I loved Robin [Williams] like a brother. We spent a lot of time together. I knew George [Carlin] less, but he was “the man.” When George said my name for the first time, I almost fainted. Those are two of the five best comedians who ever lived.

Is it more difficult to be a comedian in today’s climate?

What do you think? Have you ever seen things as uptight as they are? It’s a hard time to be a comedian, but then again, I’m on the back side of this. It’s not like I’m striving and on my way up. It’s the toughest time that I’ve ever seen to be a comedian or to speak in public about any issue. It kind of reminds me of the McCarthy hearings. It’s uptight times in America.

Is social media dividing us as a society or unifying us? How do you view social media as an entertainer?

Hell, it’s dividing us. Never have we had more ways to come together and realize that we really did not need to come together.
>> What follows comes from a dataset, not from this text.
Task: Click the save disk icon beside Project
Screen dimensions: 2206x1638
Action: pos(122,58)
Social media has divided us. Plus, it has made the mundane more delectable. Never have lives less lived been more chronicled. Lewis and Clark didn’t keep notes as assiduous as a group of teenage girls doing brunch on Sunday. I use social media to try out my jokes. There’s a bunch of diagnostics on Facebook that tell me what I need to know as far as how people are reacting. It is a good tool for that.
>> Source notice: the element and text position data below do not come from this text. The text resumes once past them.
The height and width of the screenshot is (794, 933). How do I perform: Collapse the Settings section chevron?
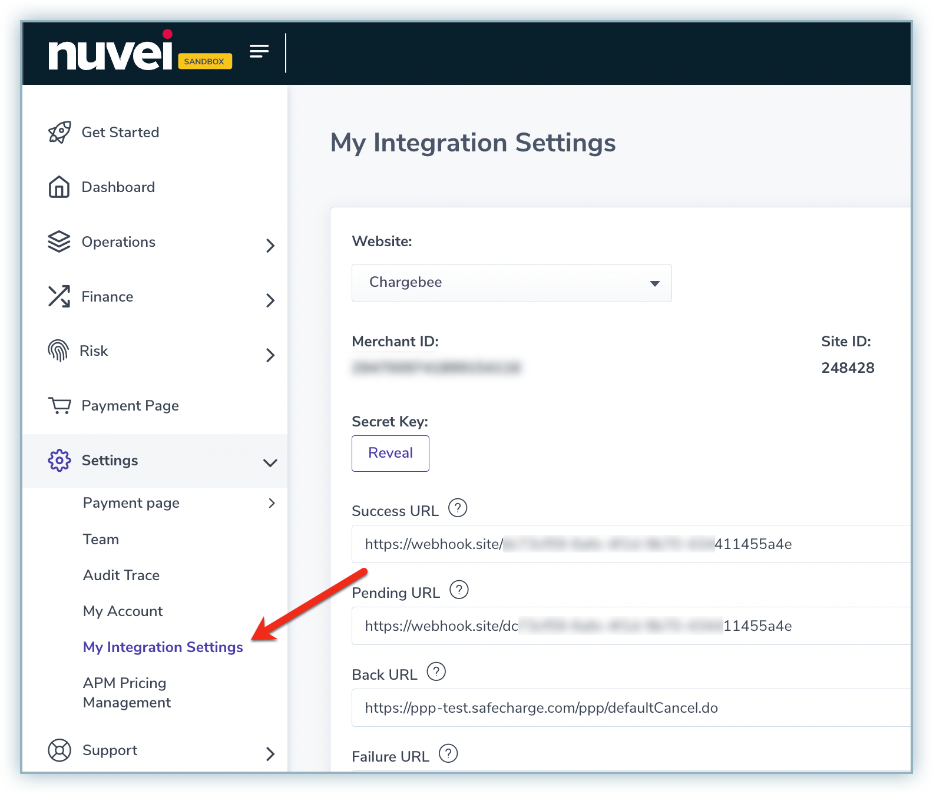[x=270, y=463]
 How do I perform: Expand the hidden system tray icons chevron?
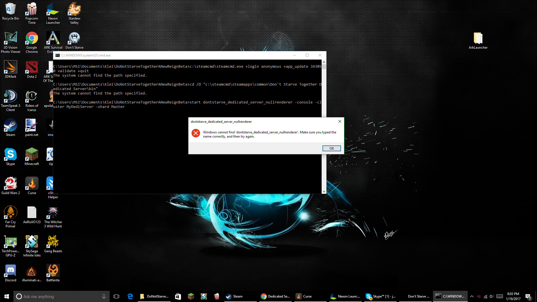point(472,296)
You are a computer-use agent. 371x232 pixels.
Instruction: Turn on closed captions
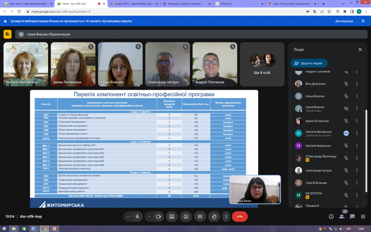click(200, 217)
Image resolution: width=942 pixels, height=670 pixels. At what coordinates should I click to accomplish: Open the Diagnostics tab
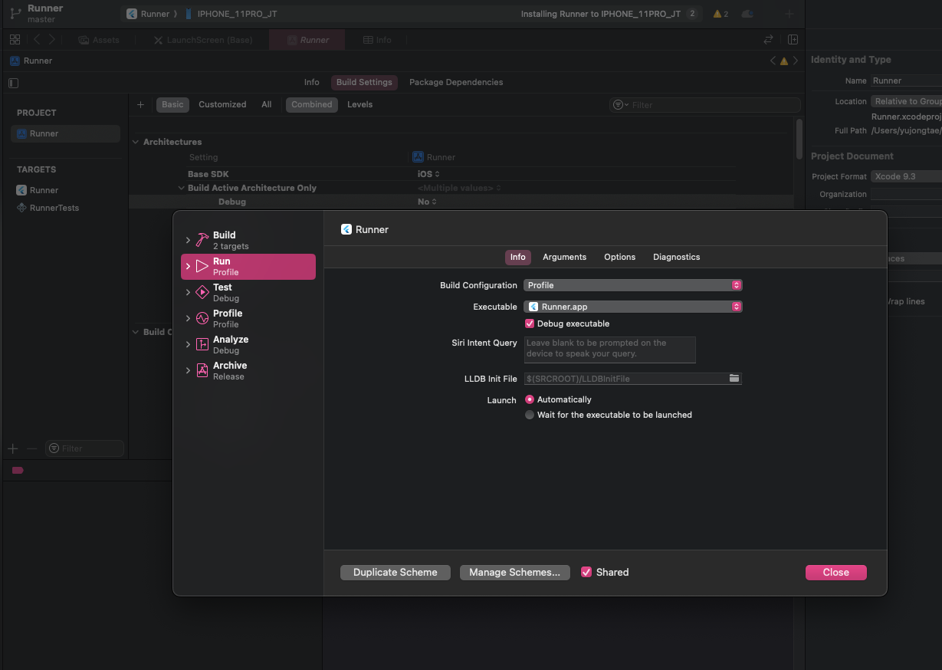676,257
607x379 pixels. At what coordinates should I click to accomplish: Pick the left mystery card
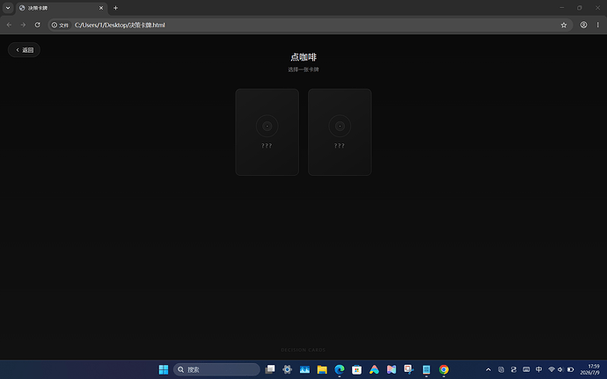(x=267, y=132)
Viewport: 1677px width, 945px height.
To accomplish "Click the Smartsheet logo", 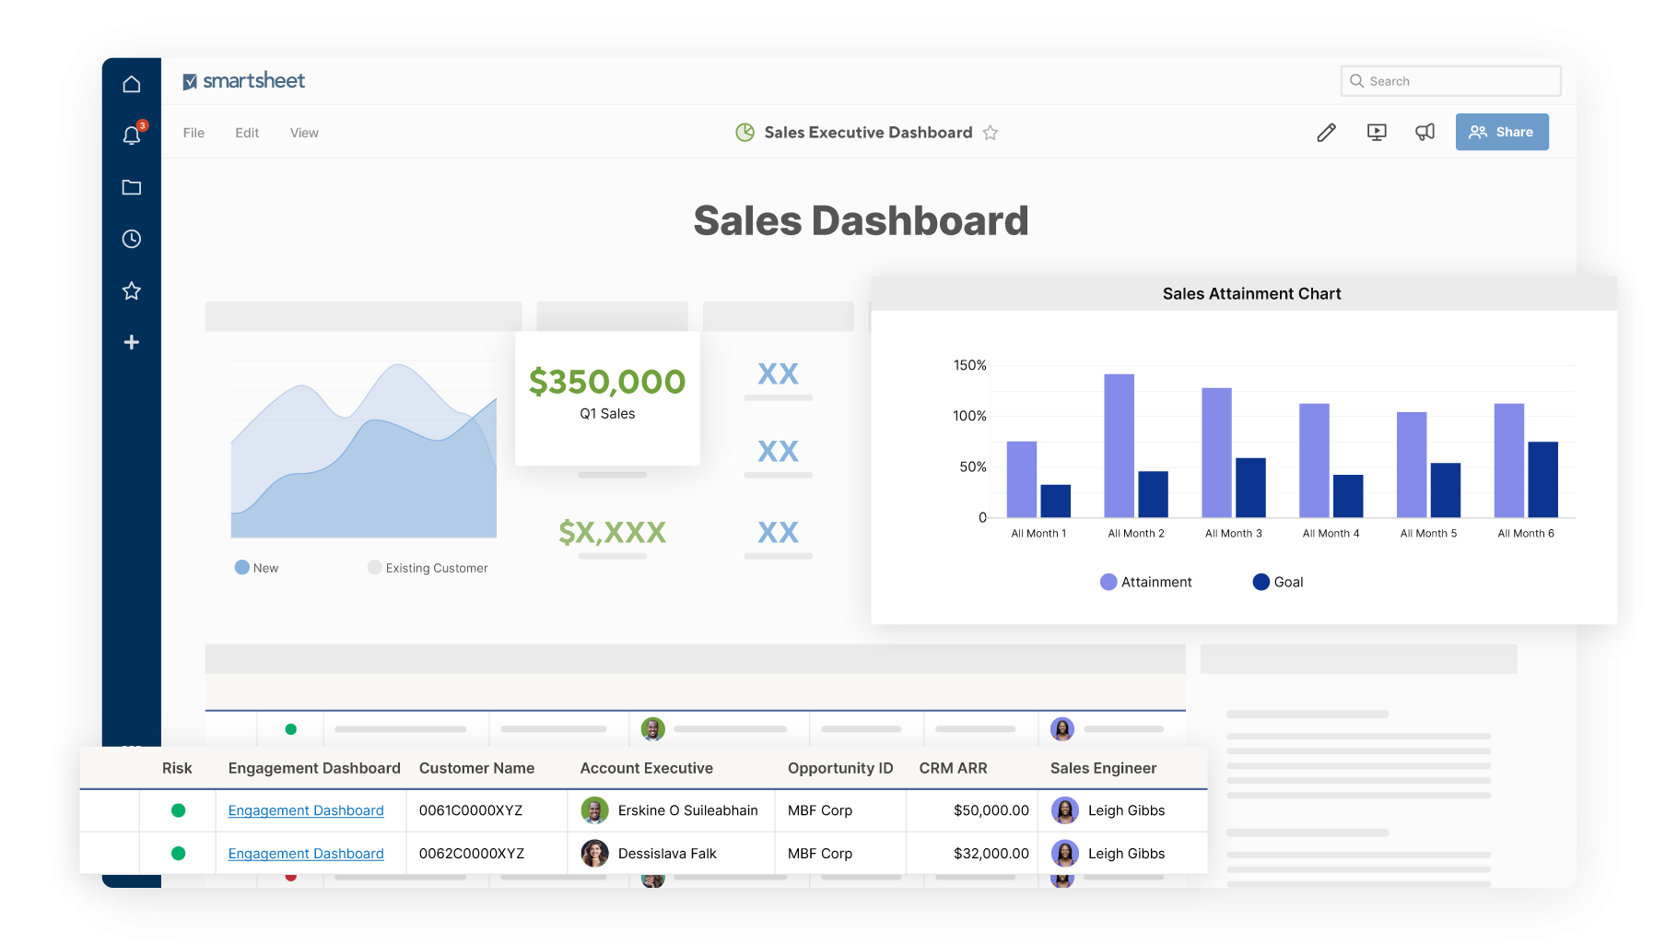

What advice would you give an up-and-coming comedian? What lesson could an aspiring comedian learn from you at this stage of your career and life?

I’d say become a dramatist. Go write touchy-feely commercials. Those seem to be doing well right now. I try to write intricate jokes. I didn’t take it seriously when people celebrated me, and I don’t take it seriously now when people tell me they hate my guts. I just do what I do. I’ve got a weird vocabulary. I remember cultural references. I’ve been good with similes my whole life, and I connect them. I’ve got a delivery that I learned from watching Richard Belzer – not a kiss a** on stage and I mix it all together. I don’t mind having people disdain me. I must have a broken part, but you could be whining about a heckler then you get in the shower and find a lump in your armpit, and you think, “What the f*** is this?” And then all of the other s*** falls away. It’s showbiz. It’s not that serious. You’re the one that chose to stand up on an elevated platform. To me, the highest rung of showbiz pain never comes within tailing distance of the lowest rung in real life pain, so shut up and have some fun.